CEO Wes Wheeler explained that the new unit, located in Zug, Switzerland, would improve the integration and efficiency of its facilities in the region whose largely independent operation had, he admitted, been “less than ideal for effective and harmonized communications to our clients.”
Wheeler also said that Zug’s position as “home to the Swiss or European headquarters of many of [Patheon’s] pharmaceutical and biotechnology clients” was a key part of the company’s rationale for choosing it as a base.
Aldo Braca president of Patheon Europe, reiterated the benefits of the location, commended the “quality, education-level and accessibility of a multilingual local labour force,” available in the town.

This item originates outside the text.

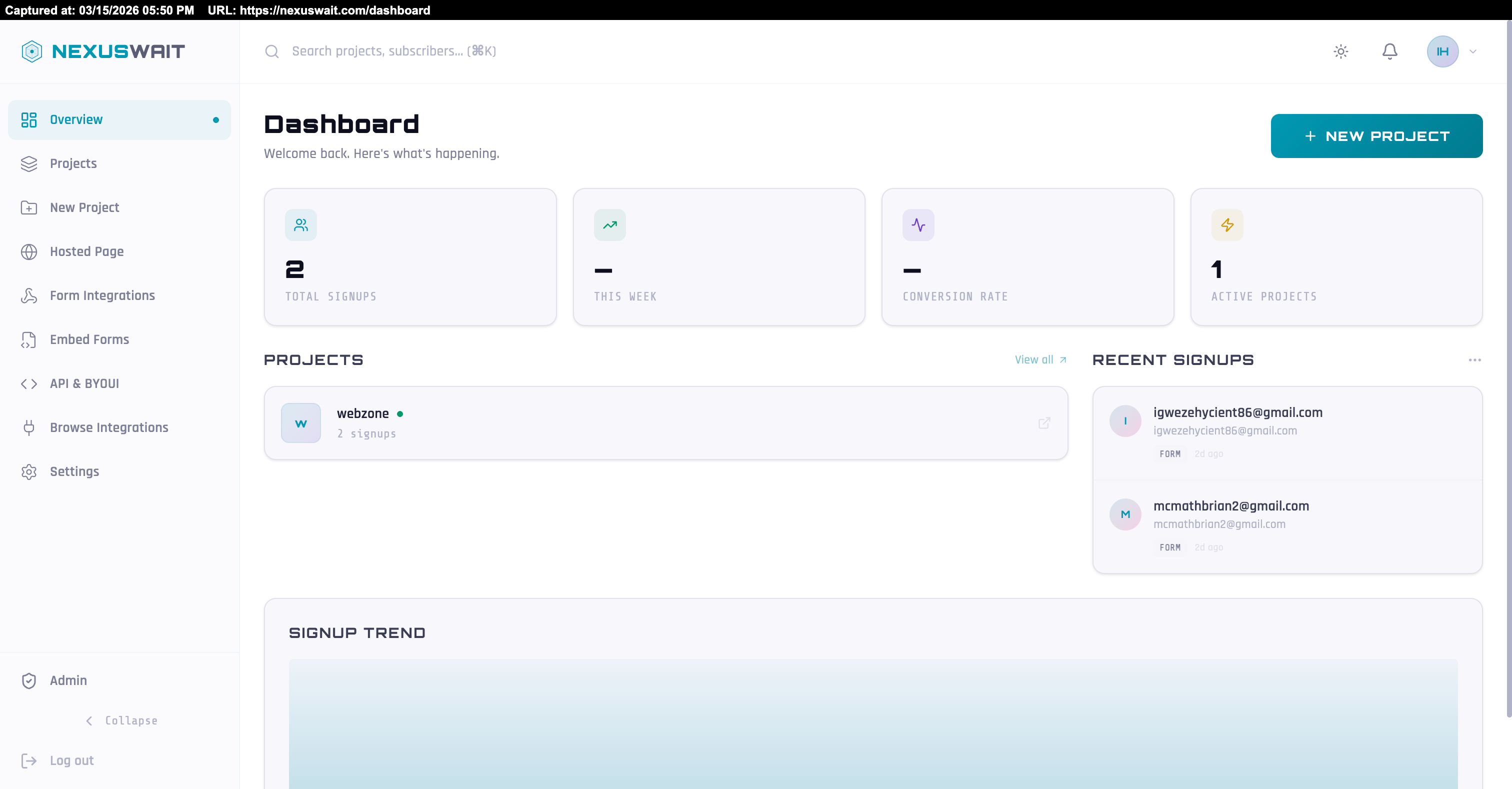The height and width of the screenshot is (789, 1512).
Task: Click the View all projects link
Action: (1040, 360)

Braca added that the company had already initiated its recruitment programme and plans to employ a total of 25 sales and support staff at the new facility.
For the three months ended July 31, Patheon’s contract manufacturing operations generated $157.3m (€122m) up 15 per cent on the comparable period in 2007, which the firm attributed to an expansion of its European contract manufacturing customer base.

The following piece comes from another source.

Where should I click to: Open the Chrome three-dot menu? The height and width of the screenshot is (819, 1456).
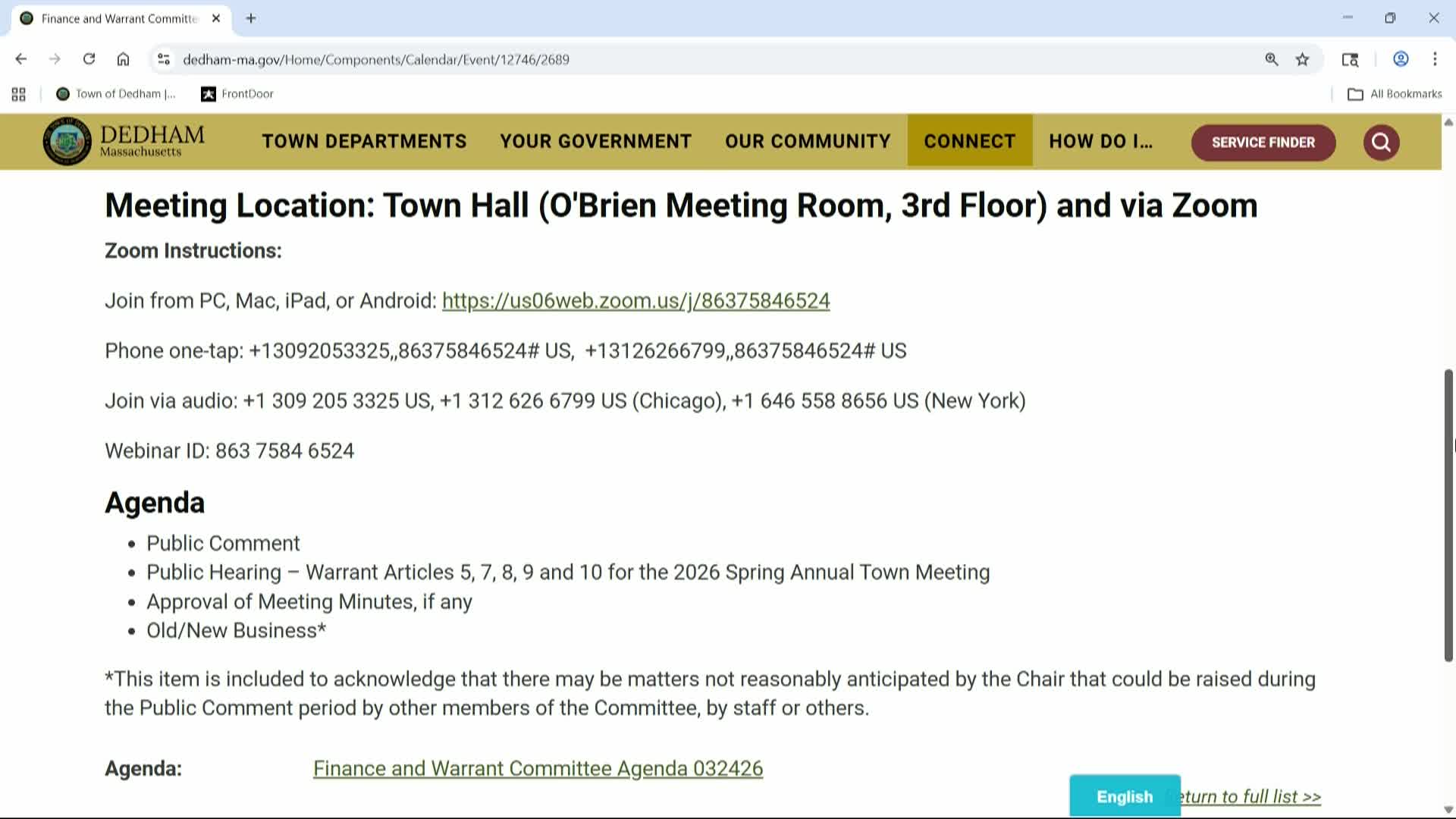1435,59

Overall for the quarter, Patheon’s manufacturing and development activities in Europe, which include products made elsewhere but sold in the region, generated revenues of $93.7m in the period, up around 12 per cent on the May to June period last year.
This increased income, which is equivalent to 48 per cent of Patheon’s quarterly net, indicates that Europe is a key market. If, as the firm suggests, the new European HQ will boost the efficiency of its operations the region is likely to retain its position as a key revenue generator over the next few years.